# START OF Data for the task
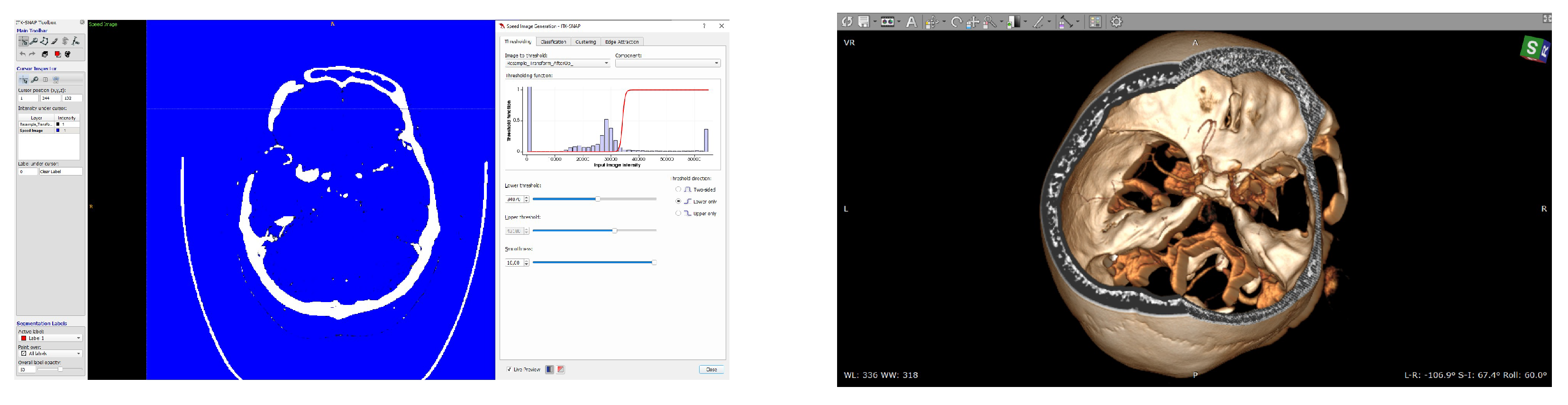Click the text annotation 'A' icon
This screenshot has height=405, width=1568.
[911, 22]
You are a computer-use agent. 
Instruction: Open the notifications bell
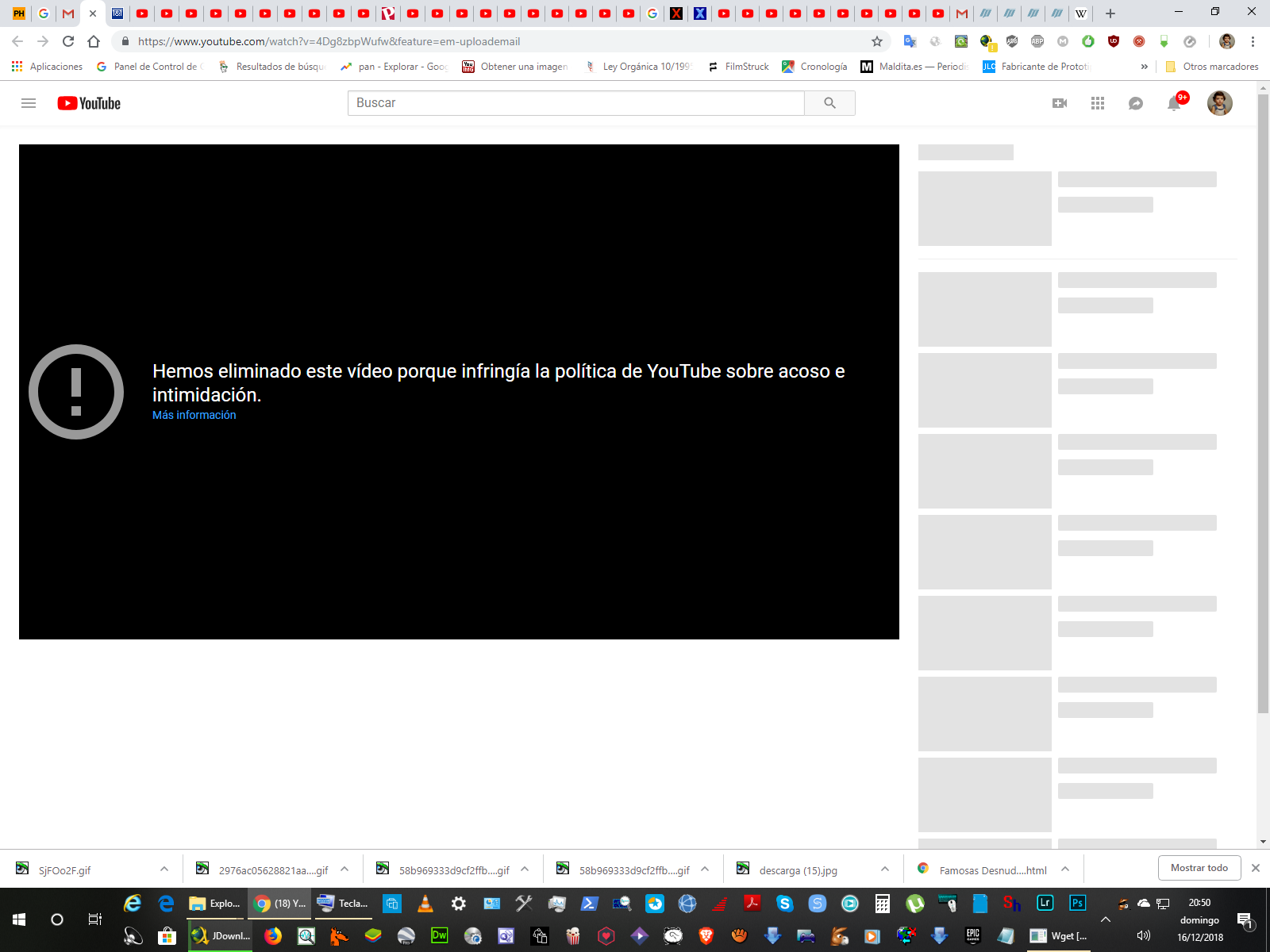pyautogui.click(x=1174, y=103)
# END OF Data for the task
# START OF Data for the task
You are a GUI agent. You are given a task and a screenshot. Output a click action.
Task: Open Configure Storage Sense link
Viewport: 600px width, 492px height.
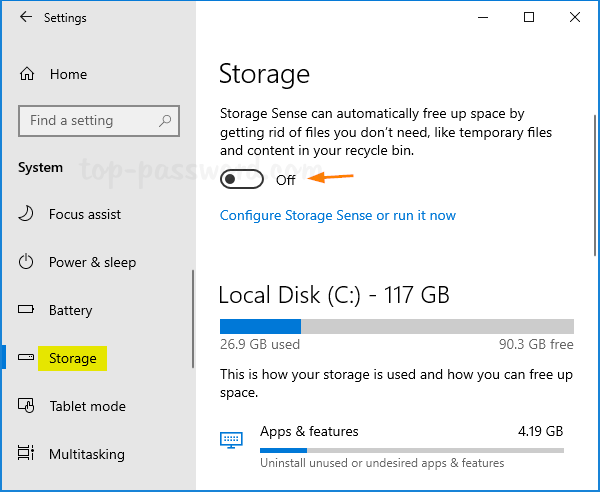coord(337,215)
# END OF Data for the task
# START OF Data for the task
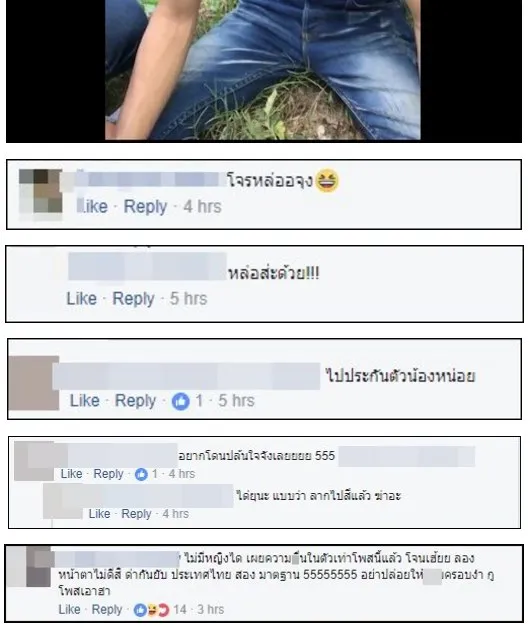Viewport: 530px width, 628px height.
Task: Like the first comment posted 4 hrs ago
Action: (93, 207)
# END OF Data for the task
• [Task to carry out] Return every line of the material that contains the string "agent".

• [Exercise solution]
You are a computer-use agent. 
You are a GUI agent. You are given a task and a screenshot. Output a click action.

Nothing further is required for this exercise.